I have a simple virtual wire installation here, just testing policies. I have a policy that is:
source: inside
destination: outside
application: any
service: application default
I attempted to connect to gmail through Outlook with IMAP and was being blocked. Logs showed application of "insufficient-data" and "incomplete" with session end reason "tcp-rst-from-server".
I then created another near-identical policy with the only difference being application is "gmail-base". I placed it above the original (see screenshot)
With this new policy added I am able to connect to gmail through Outlook with IMAP. The policies are otherwise identical. I'm now seeing application "gmail-base" and "yahoo-mail-base" in the traffic logs.
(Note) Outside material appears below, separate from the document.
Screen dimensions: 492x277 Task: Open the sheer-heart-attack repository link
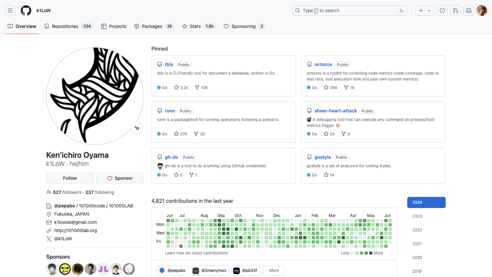click(335, 111)
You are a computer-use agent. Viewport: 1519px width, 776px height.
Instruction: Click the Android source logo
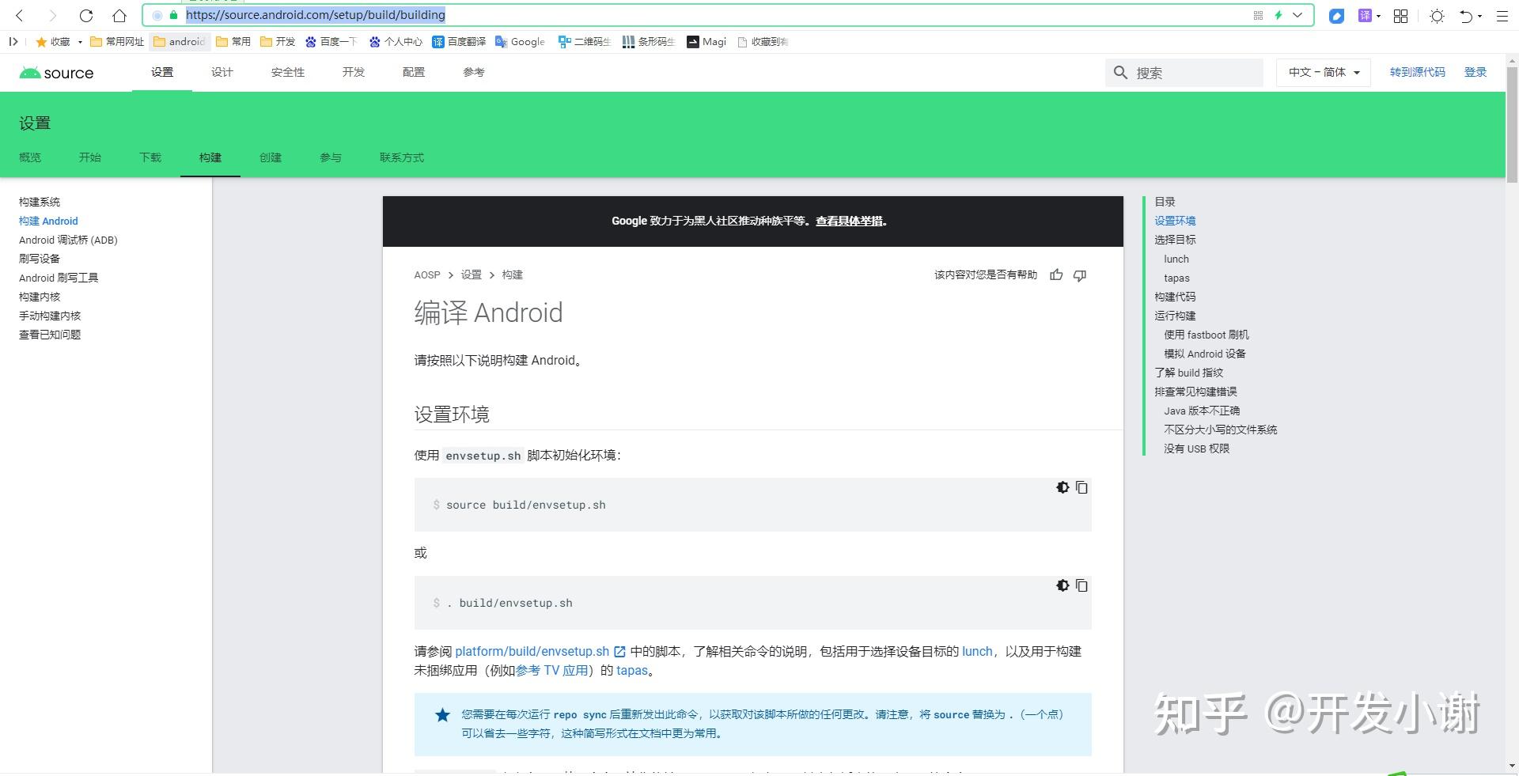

If I disable the gmail-base policy I can no longer connect to any IMAP server over port 993.
I can connect to both imap.gmail.com and imap.mail.yahoo.com with the openssl client: openssl.exe s_client -connect imap.mail.yahoo.com:993 with the policy enabled.
I then made a URL Category object containing imap.gmail.com and smtp.gmail.com and added it to the service/category page on the policy that had gmail-base but was still able to connect to imap.mail.yahoo.com with the openssl client.
So, I guess I have two questions:
Why does application:any not allow IMAP but application:gmail-base does allow it?
Shouldn't the URL Category object containing only gmail domains prevent me from connecting to imap.mail.yahoo.com?
edited to add that this is a PA-220 running 8.1.13